そして、迎えた12ラウンド。ポイントは完全にアルシンがリードしています。試合の見所はアルシンがKOで勝てるかどうかの一点に絞られました。ゴング直後から積極的に前へ出るチャンピオンのアルシン。フラフラになりながらも何とか判定まで持ち込みたいモスケラ。

観客のブーイングが聞こえ始めた1分30秒、アルシンの右ストレートがロープを背に戦うモスケラの顔を跳ね上げ、さらに強烈な左フックをテンプルに打ち込み、観客が待ち望んだダウンを奪います。「うおおお、これは決まったな」と思ったのですが、挑戦者のモスケラが執念で起き上がり、試合続行。しかし、一気に勝負を決めたいアルシンが左右の連打から右フックを顔面に叩き込み、モスケラはその場に崩れ落ちます。

何とか立ち上がるモスケラですが、もう戦えるだけの気力、体力ともに残っていないのか、レフェリーのカウントを聞きながら、セコンドを横目で確認します。
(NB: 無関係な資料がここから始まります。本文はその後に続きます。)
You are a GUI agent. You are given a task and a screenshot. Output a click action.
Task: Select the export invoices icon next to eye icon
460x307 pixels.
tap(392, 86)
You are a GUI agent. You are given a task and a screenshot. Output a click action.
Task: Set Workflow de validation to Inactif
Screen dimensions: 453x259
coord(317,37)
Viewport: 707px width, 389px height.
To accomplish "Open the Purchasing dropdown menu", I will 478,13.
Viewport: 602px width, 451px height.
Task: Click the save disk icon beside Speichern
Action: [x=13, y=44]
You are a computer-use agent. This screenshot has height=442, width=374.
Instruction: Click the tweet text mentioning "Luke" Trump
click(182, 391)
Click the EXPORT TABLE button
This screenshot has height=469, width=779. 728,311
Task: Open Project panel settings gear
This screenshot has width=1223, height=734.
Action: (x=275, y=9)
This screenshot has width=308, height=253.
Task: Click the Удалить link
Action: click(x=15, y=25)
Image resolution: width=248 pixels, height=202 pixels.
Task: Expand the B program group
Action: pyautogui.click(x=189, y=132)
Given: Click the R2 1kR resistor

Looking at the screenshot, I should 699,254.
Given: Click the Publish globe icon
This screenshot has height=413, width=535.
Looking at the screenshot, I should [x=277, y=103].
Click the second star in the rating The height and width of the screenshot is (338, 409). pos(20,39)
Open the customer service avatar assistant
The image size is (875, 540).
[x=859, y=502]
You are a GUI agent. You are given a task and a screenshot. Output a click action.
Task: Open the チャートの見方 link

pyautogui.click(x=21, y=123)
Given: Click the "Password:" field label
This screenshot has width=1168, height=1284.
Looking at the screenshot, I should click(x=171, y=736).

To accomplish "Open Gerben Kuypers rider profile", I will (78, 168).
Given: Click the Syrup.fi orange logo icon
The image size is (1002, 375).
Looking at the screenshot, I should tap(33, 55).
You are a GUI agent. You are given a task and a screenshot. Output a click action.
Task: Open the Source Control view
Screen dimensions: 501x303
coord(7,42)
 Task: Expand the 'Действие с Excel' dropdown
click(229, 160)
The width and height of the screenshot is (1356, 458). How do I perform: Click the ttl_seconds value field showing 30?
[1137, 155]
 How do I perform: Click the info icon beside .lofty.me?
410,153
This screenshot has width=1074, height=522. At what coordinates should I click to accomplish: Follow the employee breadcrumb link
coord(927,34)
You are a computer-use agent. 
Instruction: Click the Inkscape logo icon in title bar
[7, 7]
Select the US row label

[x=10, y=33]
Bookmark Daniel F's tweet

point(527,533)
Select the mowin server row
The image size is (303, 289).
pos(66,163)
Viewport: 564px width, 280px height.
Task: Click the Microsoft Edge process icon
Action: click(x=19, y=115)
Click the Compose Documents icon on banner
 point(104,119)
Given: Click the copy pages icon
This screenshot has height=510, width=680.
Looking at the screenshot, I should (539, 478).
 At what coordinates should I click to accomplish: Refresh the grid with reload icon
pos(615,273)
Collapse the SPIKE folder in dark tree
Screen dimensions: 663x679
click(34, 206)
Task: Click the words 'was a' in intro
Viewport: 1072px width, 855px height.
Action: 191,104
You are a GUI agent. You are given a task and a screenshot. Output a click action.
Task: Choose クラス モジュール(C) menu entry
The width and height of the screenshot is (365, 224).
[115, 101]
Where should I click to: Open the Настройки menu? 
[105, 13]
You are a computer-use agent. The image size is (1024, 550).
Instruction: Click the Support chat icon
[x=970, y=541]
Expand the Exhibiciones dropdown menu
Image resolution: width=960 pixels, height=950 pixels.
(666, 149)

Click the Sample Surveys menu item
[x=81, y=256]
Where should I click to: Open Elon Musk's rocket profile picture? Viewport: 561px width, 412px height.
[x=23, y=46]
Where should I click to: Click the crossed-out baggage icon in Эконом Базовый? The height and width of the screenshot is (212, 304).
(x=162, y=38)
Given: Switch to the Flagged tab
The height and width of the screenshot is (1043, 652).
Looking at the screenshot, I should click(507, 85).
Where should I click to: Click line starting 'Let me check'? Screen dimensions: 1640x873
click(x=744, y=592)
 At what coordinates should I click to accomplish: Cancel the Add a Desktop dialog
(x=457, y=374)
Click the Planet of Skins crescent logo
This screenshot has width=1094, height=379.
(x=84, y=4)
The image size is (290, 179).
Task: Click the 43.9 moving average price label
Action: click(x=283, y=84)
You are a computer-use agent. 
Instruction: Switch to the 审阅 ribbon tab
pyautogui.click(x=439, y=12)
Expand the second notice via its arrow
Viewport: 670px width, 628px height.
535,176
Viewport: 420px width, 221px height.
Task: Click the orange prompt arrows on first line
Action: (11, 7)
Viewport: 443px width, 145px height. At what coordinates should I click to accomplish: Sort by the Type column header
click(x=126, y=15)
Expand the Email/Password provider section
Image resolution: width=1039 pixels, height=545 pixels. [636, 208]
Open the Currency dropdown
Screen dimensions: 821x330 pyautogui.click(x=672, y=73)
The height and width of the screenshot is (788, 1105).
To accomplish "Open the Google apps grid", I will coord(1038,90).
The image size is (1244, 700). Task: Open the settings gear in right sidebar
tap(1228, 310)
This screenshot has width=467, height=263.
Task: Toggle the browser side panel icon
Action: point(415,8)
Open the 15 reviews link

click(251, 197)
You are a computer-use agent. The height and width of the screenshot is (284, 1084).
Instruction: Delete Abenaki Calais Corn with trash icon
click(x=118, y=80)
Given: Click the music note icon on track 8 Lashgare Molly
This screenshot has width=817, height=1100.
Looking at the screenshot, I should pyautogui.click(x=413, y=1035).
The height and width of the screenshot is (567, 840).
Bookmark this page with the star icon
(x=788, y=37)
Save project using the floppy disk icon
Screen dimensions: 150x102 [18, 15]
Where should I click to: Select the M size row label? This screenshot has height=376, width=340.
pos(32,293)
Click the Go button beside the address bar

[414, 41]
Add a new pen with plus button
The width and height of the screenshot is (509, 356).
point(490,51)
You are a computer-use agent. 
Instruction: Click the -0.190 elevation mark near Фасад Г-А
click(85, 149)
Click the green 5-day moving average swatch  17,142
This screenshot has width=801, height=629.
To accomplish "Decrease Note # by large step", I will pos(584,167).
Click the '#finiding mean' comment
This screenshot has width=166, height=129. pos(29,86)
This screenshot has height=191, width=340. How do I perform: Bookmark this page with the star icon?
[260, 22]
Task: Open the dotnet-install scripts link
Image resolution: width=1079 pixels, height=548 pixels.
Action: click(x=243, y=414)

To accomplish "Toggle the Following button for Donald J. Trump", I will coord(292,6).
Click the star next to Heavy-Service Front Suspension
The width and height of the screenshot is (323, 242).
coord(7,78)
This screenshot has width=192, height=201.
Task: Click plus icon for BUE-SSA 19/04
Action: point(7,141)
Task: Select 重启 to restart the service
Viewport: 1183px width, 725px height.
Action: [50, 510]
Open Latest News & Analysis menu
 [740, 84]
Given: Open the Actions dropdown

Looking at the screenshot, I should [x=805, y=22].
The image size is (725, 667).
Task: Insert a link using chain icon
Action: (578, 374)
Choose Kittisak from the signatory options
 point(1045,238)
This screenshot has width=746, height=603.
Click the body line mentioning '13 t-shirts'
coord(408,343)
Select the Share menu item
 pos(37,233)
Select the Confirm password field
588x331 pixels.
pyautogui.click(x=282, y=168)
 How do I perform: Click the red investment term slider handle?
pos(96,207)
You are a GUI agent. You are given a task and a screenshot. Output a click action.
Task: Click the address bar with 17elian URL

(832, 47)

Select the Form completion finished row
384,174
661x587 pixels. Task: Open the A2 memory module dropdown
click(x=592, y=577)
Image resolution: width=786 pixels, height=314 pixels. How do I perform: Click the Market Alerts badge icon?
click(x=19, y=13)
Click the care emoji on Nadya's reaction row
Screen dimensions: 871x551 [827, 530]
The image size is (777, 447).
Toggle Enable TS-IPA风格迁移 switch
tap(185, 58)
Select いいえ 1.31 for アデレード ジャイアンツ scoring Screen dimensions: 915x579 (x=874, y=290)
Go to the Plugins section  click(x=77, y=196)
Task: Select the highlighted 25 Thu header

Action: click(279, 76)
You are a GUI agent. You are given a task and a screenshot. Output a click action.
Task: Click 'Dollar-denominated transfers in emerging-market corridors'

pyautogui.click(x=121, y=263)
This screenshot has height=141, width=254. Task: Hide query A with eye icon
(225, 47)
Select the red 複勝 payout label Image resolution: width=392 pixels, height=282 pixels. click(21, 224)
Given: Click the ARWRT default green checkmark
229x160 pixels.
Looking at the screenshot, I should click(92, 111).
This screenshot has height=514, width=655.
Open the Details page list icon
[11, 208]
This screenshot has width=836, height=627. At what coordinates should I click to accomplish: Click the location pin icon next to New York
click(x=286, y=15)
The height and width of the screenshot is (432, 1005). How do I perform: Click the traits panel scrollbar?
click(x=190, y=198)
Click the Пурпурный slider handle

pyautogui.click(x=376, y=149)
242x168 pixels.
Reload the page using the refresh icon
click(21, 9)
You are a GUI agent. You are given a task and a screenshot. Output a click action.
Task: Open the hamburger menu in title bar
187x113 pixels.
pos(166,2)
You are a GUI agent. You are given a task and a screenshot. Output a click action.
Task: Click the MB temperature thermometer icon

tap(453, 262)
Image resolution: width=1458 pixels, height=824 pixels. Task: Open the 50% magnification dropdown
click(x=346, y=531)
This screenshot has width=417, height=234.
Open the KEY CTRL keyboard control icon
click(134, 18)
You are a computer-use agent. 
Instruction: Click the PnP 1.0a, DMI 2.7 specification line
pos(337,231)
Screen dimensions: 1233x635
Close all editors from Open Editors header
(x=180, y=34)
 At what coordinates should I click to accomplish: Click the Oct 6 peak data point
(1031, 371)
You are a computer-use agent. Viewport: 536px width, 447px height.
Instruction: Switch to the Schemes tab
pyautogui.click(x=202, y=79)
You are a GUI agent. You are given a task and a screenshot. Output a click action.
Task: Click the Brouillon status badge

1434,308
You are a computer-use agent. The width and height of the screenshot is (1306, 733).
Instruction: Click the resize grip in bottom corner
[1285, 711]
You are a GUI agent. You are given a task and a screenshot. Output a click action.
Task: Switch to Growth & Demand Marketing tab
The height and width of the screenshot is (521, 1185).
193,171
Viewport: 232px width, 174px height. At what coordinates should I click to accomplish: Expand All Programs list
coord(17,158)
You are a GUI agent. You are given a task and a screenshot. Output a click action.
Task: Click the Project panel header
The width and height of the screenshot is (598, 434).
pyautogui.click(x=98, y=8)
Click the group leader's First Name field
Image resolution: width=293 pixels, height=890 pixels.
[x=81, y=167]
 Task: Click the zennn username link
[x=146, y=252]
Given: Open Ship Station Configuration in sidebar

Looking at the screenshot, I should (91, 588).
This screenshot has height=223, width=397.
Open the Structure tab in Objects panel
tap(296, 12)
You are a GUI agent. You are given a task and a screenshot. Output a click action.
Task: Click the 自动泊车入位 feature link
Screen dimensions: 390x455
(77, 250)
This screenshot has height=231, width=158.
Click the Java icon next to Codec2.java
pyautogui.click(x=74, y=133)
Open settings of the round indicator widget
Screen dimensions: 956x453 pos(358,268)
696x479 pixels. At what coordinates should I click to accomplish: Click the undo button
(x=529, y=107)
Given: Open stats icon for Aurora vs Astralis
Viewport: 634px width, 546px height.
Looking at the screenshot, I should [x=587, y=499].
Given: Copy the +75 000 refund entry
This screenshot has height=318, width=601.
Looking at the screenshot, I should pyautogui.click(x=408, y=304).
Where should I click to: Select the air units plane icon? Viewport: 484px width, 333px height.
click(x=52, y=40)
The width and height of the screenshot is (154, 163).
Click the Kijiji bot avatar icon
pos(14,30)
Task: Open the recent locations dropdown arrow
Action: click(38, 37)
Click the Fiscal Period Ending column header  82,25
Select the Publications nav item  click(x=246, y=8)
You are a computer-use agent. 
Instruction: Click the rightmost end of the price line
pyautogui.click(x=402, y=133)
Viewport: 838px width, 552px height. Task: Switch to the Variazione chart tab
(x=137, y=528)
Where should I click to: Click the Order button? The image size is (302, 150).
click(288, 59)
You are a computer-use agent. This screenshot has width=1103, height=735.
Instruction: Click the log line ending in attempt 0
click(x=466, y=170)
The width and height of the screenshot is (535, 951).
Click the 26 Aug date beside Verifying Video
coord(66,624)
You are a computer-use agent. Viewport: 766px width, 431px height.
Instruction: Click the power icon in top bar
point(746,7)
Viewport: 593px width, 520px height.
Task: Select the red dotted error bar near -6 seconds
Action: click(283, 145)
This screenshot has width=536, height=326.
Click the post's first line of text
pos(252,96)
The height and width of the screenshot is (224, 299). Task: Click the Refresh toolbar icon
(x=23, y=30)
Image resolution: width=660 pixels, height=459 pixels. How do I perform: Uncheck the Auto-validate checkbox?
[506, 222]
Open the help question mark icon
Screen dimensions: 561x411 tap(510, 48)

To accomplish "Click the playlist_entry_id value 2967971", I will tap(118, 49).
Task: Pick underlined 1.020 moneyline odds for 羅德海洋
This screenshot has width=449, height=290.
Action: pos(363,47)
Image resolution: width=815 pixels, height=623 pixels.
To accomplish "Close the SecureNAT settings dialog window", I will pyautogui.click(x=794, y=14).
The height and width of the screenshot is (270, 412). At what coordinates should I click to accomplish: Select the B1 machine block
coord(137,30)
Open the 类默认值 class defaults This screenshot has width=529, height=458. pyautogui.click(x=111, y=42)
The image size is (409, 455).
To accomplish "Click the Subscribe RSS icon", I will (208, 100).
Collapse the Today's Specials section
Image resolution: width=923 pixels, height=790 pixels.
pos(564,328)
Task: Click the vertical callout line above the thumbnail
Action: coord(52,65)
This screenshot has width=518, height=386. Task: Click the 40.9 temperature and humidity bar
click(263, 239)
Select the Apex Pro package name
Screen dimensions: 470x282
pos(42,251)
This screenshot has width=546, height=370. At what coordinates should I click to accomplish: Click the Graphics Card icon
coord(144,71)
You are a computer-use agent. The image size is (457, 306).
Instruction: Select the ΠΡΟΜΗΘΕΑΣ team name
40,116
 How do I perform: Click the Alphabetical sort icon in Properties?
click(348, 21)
セコンド、レフェリーの判断はともに試合続行。しかし、試合再開後すぐにアルシンの強烈な右ストレートを食らったところで、レフェリーストップ。アルシンが12ラウンドTKOで初防衛に成功しました。

最後は見事なTKOでタイトル防衛に成功したアルシンでしたが、この試合はプレッシャーが影響してか、本調子とは程遠いものでした。アルシンは、バーノン・フォレストやコーリー・スピンクスなど、実力者が集まるスーパーウェルター級戦線でカギを握る存在となれるかどうか?次の防衛戦もアルシンの真価が問われる一戦になりそうです。